What Was Tampered With

Investigators determined that the attackers had overwritten several existing tags in the checkmarx/kics repository — including v2.1.20, debian, alpine, and latest — and introduced a brand-new v2.1.21 tag that had no corresponding legitimate upstream release. All affected tags have since been reverted to their prior legitimate releases.

KICS, short for “Keeping Infrastructure as Code Secure,” is an open-source tool widely used by DevOps and security teams to scan Terraform, CloudFormation, Pulumi, and Kubernetes configurations for misconfigurations. Its broad adoption across CI/CD pipelines made it an especially high-value target.

A Trojanized Binary Designed to Steal Secrets

Analysis of the poisoned KICS images revealed that the bundled Golang ELF binary had been modified with unauthorized telemetry and data exfiltration capabilities entirely absent from the legitimate version. The malware was designed to produce uncensored IaC scan reports, encrypt the results, and silently transmit them to an attacker-controlled endpoint at https://audit.checkmarx[.]cx/v1/telemetry — a deliberately typo-squatted domain.

Any organization that ran the affected images to scan infrastructure-as-code repositories should treat all secrets, cloud credentials, and API keys that appeared in those scans as potentially compromised.

Checkmarx Extensions Were Weaponized Too

As Socket expanded its investigation, the scope broadened well beyond Docker Hub. Trojanized versions of Checkmarx’s VS Code and Open VSX extensions were also identified, specifically:

  • cx-dev-assist versions 1.17.0 and 1.19.0
  • ast-results versions 2.63.0 and 2.66.0

Upon activation, these extensions silently downloaded a second-stage payload called mcpAddon.js from a hardcoded GitHub URL pointing to an orphaned, backdated commit in Checkmarx’s official repository and executed it using the Bun runtime without user consent or integrity verification.

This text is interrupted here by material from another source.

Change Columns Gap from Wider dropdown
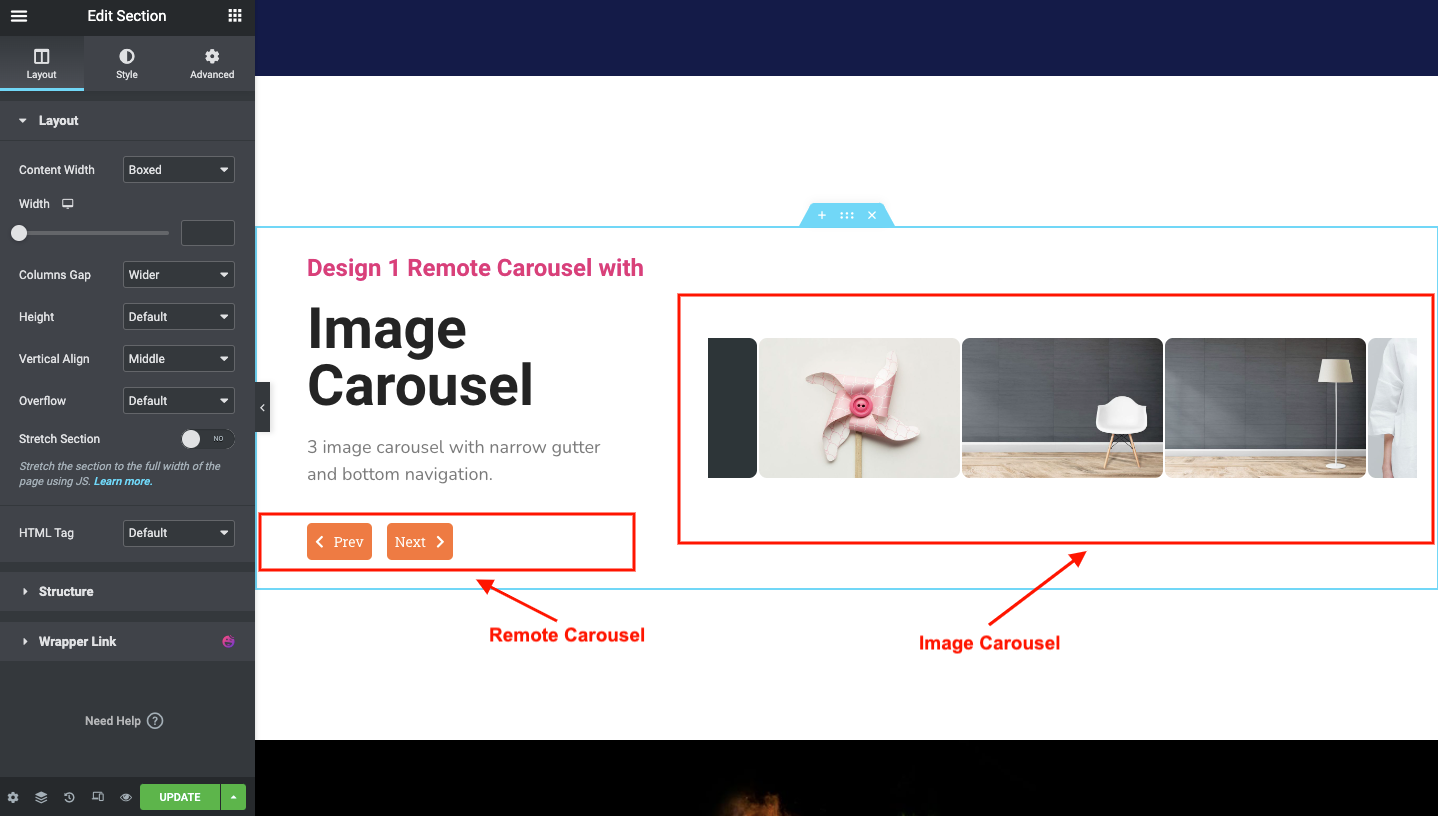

Inside mcpAddon.js — A Full Credential Stealer

The mcpAddon.js payload is a heavily obfuscated, roughly 10 MB JavaScript bundle that functions as a full-featured credential stealer. It harvests:

  • GitHub authentication tokens
  • AWS access keys and session tokens
  • Azure and Google Cloud credentials
  • npm configuration files (.npmrc)
  • SSH keys
  • Environment variables, including CI/CD secrets

Collected data is compressed, encrypted, and exfiltrated to the same attacker-controlled endpoint as the poisoned container binary, indicating a coordinated, multi-component attack infrastructure.

Recommended Actions

Organizations that consumed the affected artifacts should assume compromise and take the following steps:

  • Pin dependencies to known-good digests rather than mutable tags such as latest or alpine.
  • Rotate all secrets, cloud credentials, and API keys that may have been read by KICS scans or handled in CI/CD pipelines where the compromised extensions were installed.
  • Remove any installed cx-dev-assist 1.17.0/1.19.0 or ast-results 2.63.0/2.66.0 extensions and inspect endpoints for residual malicious artifacts.
  • Block outbound traffic to audit.checkmarx[.]cx and hunt for historical connections to that domain in network logs.

Why Supply Chain Attacks Keep Winning

The Checkmarx incident is a textbook example of how defenders can be hit through the very tools they rely on to find misconfigurations. Tag overwrites on Docker Hub, unverified marketplace extensions, and silent in-process payload fetching combine to create an almost invisible attack chain. Enforcing digest pinning, signed artifacts, and strict extension vetting is no longer optional — it is foundational to any modern DevSecOps program.